## EXTRACTED MATERIAL
★ ★ ★ ★ ★

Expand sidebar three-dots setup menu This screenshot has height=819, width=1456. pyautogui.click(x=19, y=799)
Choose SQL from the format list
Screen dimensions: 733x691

★ ★ ★ ★ ★

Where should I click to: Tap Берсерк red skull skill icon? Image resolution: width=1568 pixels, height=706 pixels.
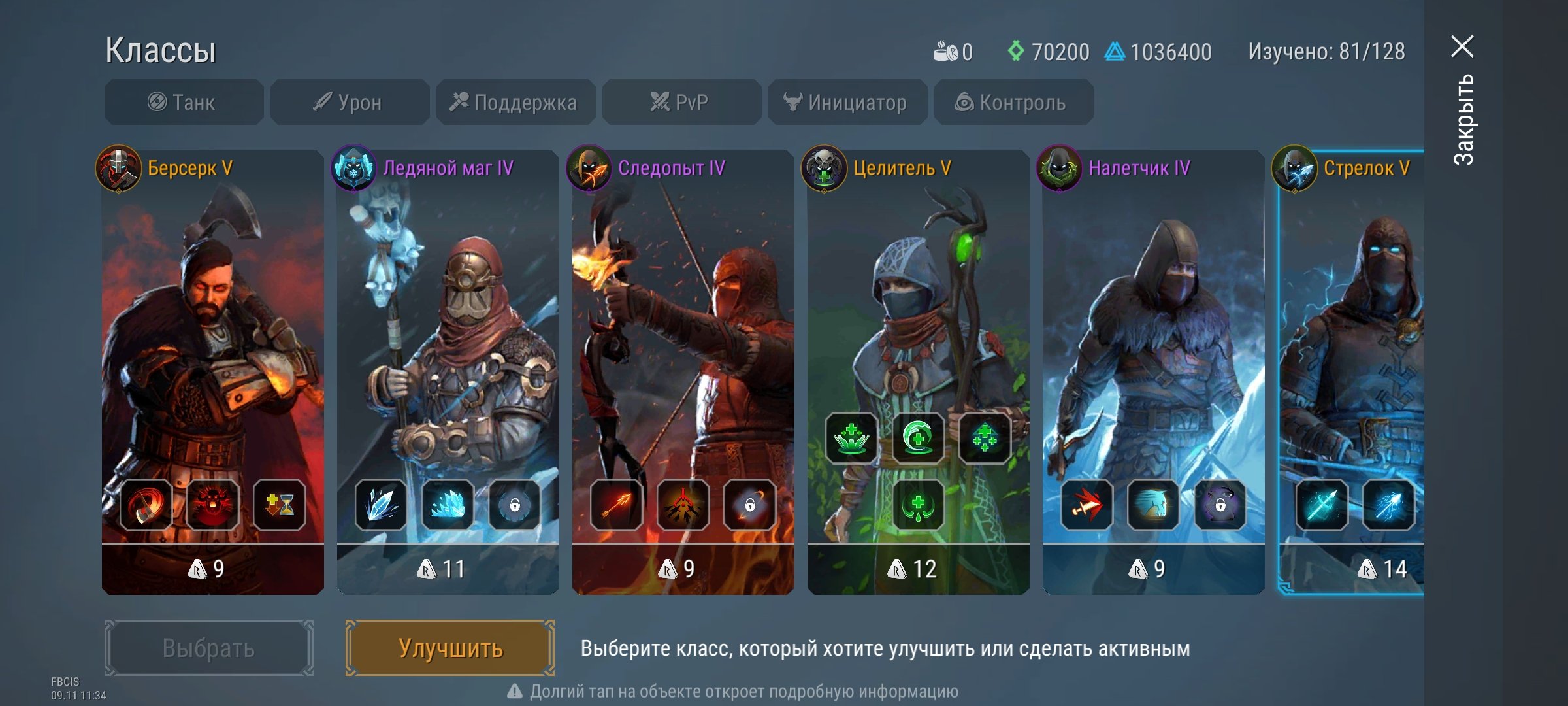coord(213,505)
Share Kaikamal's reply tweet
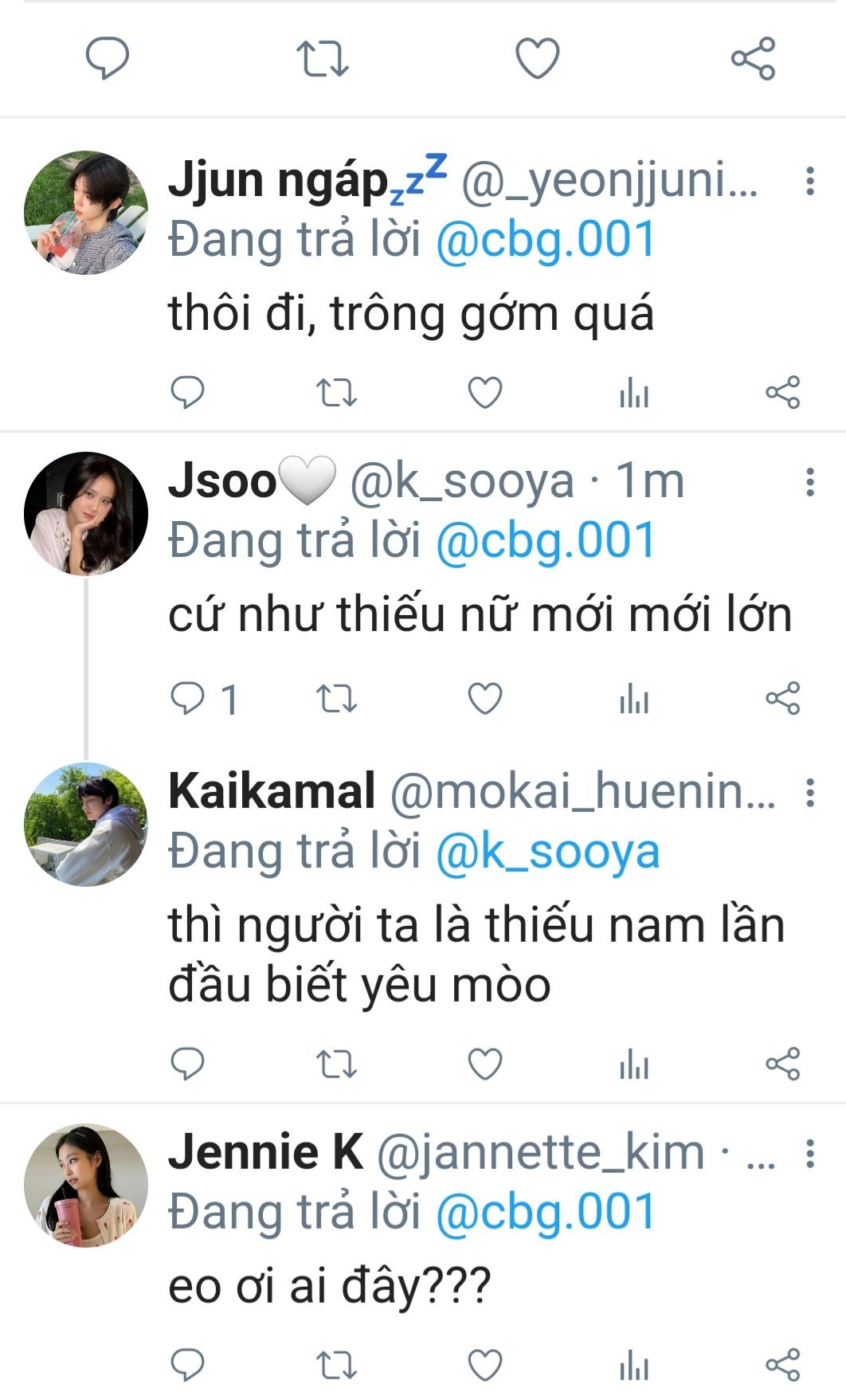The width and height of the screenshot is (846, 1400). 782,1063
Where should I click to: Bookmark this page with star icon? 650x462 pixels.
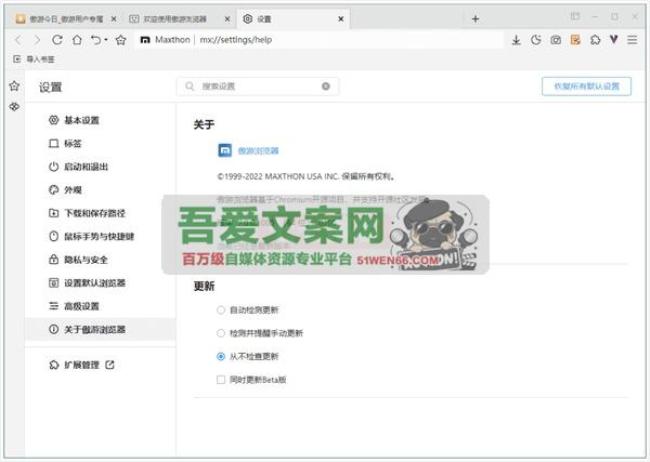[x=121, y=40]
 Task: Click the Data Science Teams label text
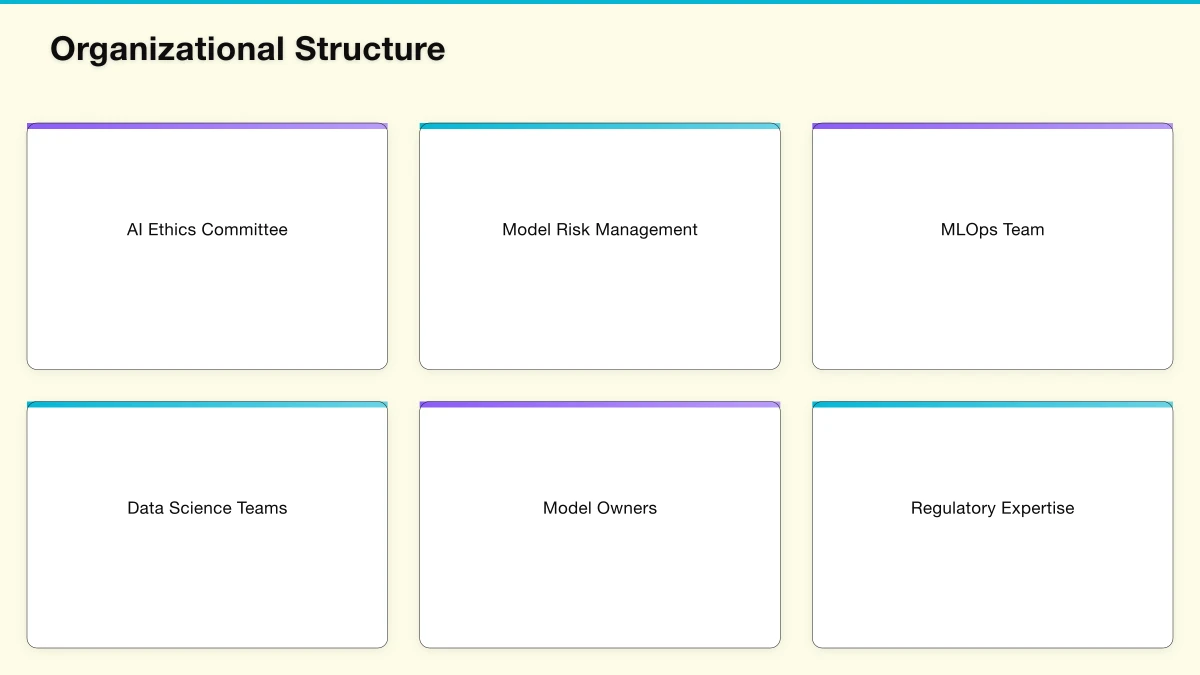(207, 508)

★ ★ ★ ★ ★

## EXERCISE REQUIREMENTS
Return word for word the lines above from the line with "Choose SQL from the format list" to the line with "Screen dimensions: 733x691", including both and leaving out all others.

## SOLUTION TO THIS EXERCISE
Choose SQL from the format list
Screen dimensions: 733x691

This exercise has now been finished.